> WORK INSTRUCTIONS
Repeat verbatim every line of the material, beginning at the line that holds "Careers (65, 1530)" and ending at its last line.

> MATERIAL PROVIDED
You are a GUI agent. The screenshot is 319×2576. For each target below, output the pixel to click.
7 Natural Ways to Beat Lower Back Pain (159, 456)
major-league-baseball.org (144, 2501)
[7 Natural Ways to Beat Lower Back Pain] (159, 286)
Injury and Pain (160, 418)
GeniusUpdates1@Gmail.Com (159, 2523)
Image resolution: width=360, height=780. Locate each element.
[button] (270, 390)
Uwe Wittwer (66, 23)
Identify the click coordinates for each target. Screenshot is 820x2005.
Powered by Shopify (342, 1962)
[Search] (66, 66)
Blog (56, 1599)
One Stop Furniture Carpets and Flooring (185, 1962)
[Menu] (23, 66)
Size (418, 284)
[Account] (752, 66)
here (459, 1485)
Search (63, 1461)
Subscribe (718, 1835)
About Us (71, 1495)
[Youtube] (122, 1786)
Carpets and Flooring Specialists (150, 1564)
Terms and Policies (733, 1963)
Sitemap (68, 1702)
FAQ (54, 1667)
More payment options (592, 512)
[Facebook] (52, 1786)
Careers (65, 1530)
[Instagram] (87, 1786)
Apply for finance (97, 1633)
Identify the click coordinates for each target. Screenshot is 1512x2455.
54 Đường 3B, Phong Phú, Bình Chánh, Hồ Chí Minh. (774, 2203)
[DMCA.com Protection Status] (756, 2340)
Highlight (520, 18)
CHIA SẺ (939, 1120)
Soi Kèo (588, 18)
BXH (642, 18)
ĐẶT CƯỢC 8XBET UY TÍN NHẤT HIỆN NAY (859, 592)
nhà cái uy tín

> RESULT FOR THIS TASK
Careers (65, 1530)
[Instagram] (87, 1786)
Apply for finance (97, 1633)
Identify the click coordinates for each target. Screenshot is 1512x2455.
54 Đường 3B, Phong Phú, Bình Chánh, Hồ Chí Minh. (774, 2203)
[DMCA.com Protection Status] (756, 2340)
Highlight (520, 18)
CHIA SẺ (939, 1120)
Soi Kèo (588, 18)
BXH (642, 18)
ĐẶT CƯỢC 8XBET UY TÍN NHẤT HIỆN NAY (859, 592)
nhà cái uy tín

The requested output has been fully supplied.